## What to do
A) Quote the passage on Wicklow's training session from "The cars start" up to and including "or fading engagement.".
B) In the passage on Wicklow's training session, how long does Gary Duffy spend going through video clips?

## Source passage
....
The cars start arriving at six o’clock. McConville can make it from Dundalk in about 2½ hours, depending on what mood the mid-afternoon M50 is in. He has performance coach Des Jennings in the car with him, the man who was Armagh’s sports psychologist when they won the All-Ireland in 2002. Along the way, they picked up Mark Doran, the Down man who was Colm Collins’s coach in Clare until last year and who also manages Slaughtneil in Derry.
If McConville is the brain and heart of the Wicklow set-up, Doran is the conscience. He will lead the session on the pitch later on but in the team meeting before and the huddle after, he’s the one who brings everything back to basics. You can almost see his nose twitching when he senses drift or fading engagement.
The session starts with a video meeting. The players are split into groups to talk about the Westmeath game and each group is asked for two things they did well and two things they need to learn from. McConville goes around the room. Good: kick-outs, getting back in numbers in the first half, clinical finishing in the second. Learning: not reacting when Westmeath dropped an extra man back for kick-outs, getting caught in possession too deep.
“Did it get a bit chaotic at times, lads?” McConville asks. “I know we made a lot of changes in a short space of time in the second half — was that disruptive? Did the messages get on okay?”
Gary Duffy, selector, runs the video section. Duffy is Wicklow to the bone. He played county at all levels, was co-manager in 2022 when Colin Kelly left mid-season and had a lot of these players at under-20. He goes through a series of clips for 20 minutes — some from the Westmeath game, some from last year’s Kildare defeat. Attack, defence, transition, kick-outs.
....
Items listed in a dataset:
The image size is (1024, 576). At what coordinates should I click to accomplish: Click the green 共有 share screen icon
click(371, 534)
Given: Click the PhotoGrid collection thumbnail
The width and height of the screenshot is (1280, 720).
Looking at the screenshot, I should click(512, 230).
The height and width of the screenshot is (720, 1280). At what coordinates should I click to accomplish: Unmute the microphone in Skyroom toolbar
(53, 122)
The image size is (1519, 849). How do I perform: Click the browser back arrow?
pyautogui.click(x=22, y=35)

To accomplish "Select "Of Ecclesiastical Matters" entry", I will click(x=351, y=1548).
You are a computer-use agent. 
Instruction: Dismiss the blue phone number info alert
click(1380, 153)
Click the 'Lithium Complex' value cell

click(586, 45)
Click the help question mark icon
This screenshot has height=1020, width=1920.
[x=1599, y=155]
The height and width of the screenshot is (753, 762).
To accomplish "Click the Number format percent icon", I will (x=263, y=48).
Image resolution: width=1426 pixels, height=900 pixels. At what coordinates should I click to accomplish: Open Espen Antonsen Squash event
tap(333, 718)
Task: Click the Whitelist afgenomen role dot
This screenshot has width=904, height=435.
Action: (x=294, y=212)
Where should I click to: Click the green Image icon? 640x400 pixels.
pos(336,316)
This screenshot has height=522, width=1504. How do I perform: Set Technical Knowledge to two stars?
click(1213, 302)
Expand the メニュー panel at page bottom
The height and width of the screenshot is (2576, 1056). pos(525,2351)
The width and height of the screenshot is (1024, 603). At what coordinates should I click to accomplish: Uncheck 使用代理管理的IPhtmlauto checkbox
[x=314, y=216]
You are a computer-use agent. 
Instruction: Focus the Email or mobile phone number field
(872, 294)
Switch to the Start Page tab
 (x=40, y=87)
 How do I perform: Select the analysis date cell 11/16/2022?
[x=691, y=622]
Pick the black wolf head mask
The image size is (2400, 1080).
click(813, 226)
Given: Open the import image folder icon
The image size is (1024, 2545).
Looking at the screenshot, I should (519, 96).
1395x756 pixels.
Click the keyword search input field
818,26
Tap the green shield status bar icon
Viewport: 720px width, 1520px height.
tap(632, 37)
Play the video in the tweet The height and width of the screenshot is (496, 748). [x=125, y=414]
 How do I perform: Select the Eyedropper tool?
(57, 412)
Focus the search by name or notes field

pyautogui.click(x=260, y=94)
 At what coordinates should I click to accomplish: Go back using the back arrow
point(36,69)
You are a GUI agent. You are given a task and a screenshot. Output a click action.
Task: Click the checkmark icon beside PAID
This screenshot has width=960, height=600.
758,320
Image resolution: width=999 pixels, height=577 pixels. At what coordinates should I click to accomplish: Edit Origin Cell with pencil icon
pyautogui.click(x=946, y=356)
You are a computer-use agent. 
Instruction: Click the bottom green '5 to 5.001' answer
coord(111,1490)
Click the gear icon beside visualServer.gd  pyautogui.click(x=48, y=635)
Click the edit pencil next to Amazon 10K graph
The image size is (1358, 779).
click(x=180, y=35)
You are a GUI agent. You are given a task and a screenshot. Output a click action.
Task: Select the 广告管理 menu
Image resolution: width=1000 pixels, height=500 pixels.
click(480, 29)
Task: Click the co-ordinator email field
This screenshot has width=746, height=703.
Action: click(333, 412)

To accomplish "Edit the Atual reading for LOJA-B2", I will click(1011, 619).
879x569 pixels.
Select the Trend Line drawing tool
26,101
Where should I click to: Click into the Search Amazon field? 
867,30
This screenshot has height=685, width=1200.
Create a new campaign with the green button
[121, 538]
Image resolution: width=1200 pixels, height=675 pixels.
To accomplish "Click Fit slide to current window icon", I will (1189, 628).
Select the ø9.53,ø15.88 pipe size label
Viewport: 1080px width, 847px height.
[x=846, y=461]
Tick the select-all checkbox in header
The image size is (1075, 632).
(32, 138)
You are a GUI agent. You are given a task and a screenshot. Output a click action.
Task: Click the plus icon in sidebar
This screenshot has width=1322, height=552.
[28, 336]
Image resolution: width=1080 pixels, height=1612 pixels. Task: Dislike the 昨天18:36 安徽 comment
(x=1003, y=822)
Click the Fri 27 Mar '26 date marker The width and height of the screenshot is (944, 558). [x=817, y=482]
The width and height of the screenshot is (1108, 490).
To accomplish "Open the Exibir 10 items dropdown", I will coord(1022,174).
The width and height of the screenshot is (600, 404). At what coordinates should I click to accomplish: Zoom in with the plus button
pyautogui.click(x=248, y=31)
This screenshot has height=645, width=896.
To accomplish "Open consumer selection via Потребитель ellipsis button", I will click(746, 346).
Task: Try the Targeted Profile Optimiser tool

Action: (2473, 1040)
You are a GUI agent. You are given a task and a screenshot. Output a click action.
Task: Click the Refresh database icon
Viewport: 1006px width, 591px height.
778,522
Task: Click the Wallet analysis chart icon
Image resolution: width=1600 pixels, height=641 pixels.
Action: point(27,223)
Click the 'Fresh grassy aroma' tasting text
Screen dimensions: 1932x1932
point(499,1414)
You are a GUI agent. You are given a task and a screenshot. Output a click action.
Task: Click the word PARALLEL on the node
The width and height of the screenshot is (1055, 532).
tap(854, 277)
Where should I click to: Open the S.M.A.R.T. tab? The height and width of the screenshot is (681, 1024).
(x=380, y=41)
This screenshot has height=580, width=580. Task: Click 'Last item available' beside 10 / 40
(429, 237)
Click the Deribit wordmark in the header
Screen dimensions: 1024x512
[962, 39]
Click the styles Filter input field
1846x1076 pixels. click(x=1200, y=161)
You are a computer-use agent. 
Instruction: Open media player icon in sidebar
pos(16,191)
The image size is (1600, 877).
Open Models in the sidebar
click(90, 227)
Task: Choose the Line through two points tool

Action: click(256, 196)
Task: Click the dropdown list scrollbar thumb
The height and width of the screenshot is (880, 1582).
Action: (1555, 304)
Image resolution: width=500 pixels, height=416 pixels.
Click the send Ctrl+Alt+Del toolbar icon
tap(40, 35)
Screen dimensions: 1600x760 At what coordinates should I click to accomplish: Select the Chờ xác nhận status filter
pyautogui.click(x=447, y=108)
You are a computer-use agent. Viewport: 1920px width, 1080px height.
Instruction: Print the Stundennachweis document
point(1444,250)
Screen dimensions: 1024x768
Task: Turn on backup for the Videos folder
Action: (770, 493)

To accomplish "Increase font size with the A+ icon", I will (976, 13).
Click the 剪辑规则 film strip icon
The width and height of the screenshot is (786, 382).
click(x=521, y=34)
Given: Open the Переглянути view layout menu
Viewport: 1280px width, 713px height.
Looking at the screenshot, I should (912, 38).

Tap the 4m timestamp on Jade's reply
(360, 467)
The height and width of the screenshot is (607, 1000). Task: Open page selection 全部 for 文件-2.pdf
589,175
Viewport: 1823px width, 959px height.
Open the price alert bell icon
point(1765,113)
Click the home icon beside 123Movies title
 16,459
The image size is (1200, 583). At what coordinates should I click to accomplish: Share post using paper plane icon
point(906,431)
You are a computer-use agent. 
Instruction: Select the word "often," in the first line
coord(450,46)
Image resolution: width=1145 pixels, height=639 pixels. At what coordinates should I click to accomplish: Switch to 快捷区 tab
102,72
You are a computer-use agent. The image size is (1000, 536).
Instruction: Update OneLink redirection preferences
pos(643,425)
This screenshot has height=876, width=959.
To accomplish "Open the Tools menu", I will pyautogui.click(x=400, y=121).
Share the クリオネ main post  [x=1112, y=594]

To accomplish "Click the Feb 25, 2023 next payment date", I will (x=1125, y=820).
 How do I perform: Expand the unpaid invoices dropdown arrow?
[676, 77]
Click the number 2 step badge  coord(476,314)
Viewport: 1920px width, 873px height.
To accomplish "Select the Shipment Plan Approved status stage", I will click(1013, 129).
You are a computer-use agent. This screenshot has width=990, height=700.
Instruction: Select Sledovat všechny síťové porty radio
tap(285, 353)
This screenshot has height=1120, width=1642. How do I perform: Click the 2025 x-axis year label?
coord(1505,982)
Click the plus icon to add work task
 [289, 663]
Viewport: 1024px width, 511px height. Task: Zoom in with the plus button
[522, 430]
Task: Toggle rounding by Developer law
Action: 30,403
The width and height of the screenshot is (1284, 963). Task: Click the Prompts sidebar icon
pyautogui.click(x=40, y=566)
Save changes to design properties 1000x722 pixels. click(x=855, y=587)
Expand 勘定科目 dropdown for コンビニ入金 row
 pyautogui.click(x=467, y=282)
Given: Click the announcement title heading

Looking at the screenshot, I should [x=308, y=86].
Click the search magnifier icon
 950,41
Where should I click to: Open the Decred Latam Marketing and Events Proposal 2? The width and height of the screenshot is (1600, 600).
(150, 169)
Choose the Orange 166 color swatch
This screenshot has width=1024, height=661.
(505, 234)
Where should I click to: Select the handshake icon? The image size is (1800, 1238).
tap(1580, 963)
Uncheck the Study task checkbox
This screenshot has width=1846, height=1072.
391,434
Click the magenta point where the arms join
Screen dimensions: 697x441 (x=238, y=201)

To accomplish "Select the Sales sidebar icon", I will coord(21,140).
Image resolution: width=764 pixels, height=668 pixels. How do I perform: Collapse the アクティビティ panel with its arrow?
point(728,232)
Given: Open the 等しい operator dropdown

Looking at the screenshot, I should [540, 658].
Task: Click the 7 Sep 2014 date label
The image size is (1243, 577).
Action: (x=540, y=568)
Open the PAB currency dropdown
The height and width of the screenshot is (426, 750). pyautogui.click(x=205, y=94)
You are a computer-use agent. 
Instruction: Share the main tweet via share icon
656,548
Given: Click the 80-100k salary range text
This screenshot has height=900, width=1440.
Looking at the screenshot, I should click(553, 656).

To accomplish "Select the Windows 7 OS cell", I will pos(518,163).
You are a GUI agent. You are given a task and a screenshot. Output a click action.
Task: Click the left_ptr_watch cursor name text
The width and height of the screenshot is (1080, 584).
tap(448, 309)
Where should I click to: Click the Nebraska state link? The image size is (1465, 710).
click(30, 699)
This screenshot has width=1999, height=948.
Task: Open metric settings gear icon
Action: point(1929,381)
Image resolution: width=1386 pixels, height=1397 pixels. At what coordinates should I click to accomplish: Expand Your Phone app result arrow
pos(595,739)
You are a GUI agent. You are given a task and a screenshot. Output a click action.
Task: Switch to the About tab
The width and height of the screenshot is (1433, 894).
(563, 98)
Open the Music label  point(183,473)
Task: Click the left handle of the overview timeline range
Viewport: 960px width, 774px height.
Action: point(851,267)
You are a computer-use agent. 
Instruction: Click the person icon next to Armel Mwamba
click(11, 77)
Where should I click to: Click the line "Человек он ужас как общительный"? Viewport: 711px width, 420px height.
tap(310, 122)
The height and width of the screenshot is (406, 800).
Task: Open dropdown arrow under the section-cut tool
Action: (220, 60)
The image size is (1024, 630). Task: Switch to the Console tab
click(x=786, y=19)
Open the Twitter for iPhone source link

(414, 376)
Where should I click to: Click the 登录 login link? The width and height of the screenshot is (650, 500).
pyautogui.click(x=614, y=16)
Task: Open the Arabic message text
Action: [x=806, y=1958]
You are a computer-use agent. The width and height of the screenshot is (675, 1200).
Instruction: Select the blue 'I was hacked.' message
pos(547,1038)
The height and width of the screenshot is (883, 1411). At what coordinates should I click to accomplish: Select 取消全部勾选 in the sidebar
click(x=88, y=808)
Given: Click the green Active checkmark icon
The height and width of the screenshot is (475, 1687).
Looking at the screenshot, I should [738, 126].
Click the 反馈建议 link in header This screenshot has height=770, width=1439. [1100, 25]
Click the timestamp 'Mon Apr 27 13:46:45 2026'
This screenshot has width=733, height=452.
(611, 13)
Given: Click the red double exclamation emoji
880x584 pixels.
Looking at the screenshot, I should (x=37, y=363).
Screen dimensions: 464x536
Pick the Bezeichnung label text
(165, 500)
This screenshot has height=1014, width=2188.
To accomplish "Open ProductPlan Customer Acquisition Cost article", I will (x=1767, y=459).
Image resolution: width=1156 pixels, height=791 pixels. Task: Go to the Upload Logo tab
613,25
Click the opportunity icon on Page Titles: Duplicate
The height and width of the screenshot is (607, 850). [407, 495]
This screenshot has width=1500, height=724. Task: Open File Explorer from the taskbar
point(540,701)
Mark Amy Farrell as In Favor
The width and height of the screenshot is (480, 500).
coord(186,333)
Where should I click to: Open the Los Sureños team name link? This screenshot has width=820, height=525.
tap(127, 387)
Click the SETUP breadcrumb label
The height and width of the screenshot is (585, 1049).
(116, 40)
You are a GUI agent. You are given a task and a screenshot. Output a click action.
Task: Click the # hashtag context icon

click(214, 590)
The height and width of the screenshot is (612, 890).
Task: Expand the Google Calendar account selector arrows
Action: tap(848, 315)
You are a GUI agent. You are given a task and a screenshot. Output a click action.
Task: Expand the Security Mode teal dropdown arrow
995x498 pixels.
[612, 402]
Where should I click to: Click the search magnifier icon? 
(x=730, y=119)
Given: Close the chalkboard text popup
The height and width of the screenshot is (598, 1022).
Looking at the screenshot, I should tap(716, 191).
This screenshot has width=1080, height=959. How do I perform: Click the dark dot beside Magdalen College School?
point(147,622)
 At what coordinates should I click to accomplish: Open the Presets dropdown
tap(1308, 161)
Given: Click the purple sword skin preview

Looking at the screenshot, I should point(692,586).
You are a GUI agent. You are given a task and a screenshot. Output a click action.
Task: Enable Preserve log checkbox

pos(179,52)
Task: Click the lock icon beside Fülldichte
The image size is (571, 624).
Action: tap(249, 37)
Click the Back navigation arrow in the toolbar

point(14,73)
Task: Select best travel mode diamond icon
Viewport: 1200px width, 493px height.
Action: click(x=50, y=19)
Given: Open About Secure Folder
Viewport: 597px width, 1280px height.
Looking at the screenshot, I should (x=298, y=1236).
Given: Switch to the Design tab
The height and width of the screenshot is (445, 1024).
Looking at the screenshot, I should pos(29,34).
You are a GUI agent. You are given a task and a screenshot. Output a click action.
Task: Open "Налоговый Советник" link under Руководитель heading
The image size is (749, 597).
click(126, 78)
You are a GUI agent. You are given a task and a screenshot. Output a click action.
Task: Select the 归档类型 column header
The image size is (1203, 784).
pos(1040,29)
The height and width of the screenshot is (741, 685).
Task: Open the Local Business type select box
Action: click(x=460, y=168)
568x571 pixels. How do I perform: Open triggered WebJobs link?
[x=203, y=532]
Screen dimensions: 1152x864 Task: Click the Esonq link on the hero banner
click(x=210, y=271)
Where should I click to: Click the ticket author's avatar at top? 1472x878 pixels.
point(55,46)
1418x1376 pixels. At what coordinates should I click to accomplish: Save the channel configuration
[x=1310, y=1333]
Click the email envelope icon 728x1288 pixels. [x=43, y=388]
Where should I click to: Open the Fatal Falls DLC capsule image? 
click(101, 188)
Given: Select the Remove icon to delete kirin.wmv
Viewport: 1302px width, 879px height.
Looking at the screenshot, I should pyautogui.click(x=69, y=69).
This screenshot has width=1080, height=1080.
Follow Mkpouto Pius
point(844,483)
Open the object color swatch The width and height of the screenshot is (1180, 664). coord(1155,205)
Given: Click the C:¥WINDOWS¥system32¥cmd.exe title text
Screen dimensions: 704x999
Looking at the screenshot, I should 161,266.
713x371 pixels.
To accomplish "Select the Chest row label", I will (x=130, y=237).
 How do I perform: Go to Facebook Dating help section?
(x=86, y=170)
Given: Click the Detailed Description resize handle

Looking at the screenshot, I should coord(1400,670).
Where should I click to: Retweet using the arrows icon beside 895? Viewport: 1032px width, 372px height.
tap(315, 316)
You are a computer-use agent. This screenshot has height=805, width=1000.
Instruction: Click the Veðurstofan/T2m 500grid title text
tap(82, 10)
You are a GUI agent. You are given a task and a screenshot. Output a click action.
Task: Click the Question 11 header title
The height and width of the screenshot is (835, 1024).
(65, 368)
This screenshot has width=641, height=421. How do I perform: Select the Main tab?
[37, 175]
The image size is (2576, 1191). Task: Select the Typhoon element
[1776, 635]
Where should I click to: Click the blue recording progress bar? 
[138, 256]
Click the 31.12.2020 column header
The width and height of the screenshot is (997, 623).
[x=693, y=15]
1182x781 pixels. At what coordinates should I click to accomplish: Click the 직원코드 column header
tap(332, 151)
....
## Solutions per task
A)
The cars start arriving at six o’clock. McConville can make it from Dundalk in about 2½ hours, depending on what mood the mid-afternoon M50 is in. He has performance coach Des Jennings in the car with him, the man who was Armagh’s sports psychologist when they won the All-Ireland in 2002. Along the way, they picked up Mark Doran, the Down man who was Colm Collins’s coach in Clare until last year and who also manages Slaughtneil in Derry.
If McConville is the brain and heart of the Wicklow set-up, Doran is the conscience. He will lead the session on the pitch later on but in the team meeting before and the huddle after, he’s the one who brings everything back to basics. You can almost see his nose twitching when he senses drift or fading engagement.

B) 20 minutes.